Hand back, word for word, the lines from the one containing "Instruction: Click empty" to the end of the records, both included, and leave out pictures.

SOURCE DATA:
^^^^^^^^
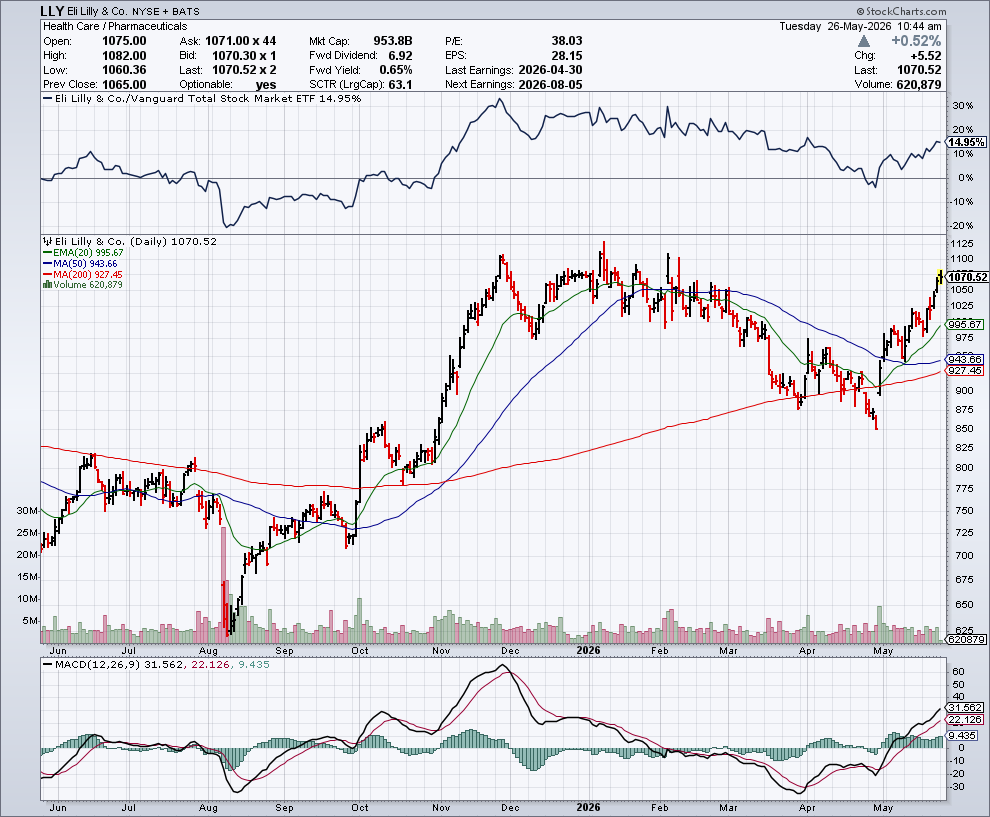Select the red MA(200) 927.45 legend entry

[x=83, y=274]
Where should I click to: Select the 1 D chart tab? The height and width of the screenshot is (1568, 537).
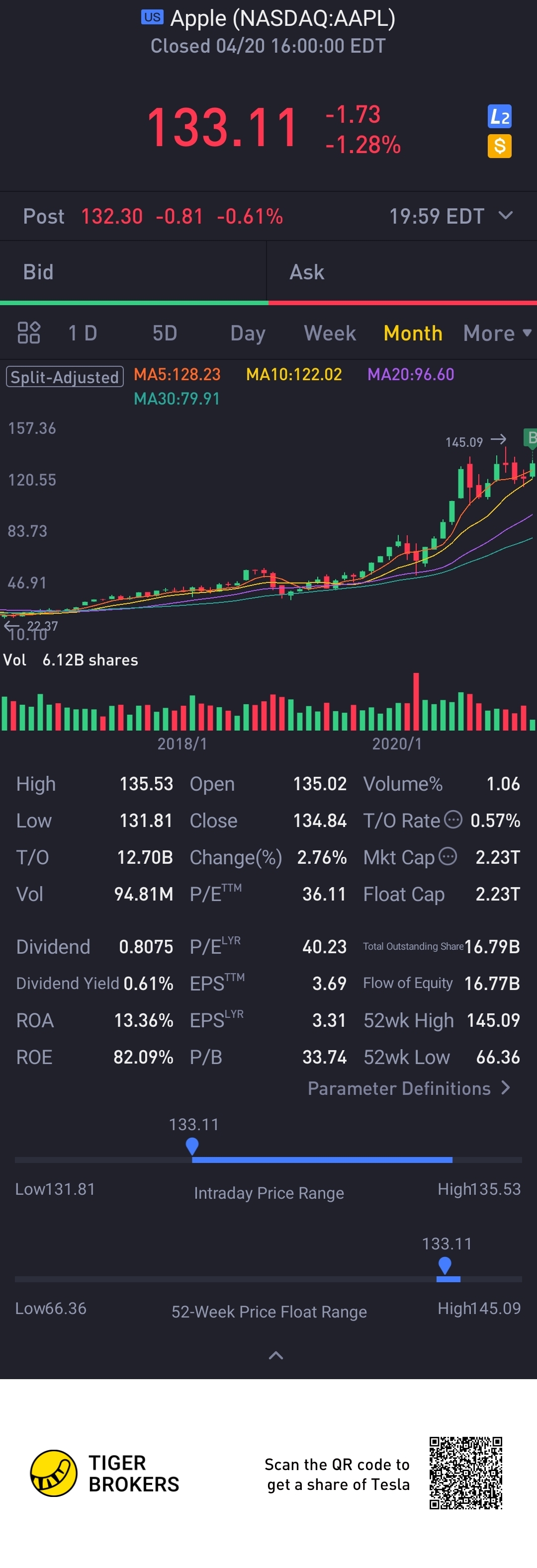[83, 333]
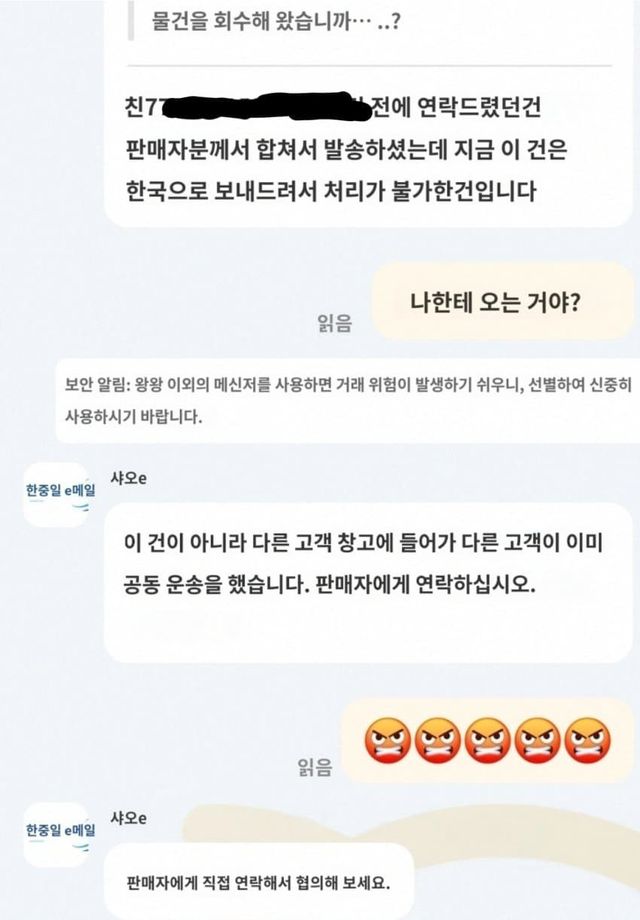640x920 pixels.
Task: Select message 판매자에게 직접 연락해서 협의해 보세요
Action: [259, 881]

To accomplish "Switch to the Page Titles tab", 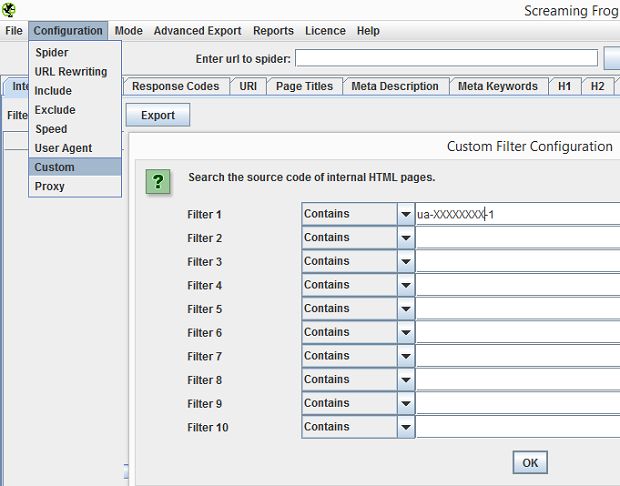I will point(304,87).
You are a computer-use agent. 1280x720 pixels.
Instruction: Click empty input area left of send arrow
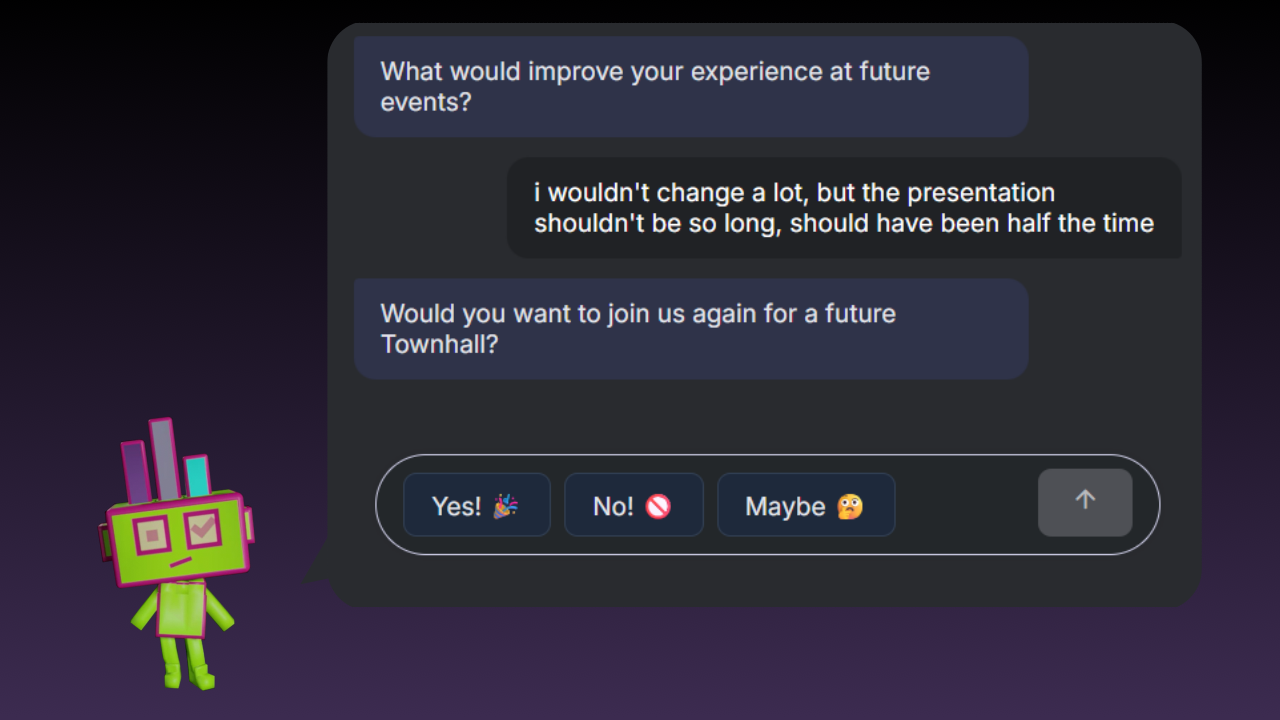pos(966,505)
^^^^^^^^
EXERCISE OUTPUT:
Instruction: Click empty input area left of send arrow
pos(966,505)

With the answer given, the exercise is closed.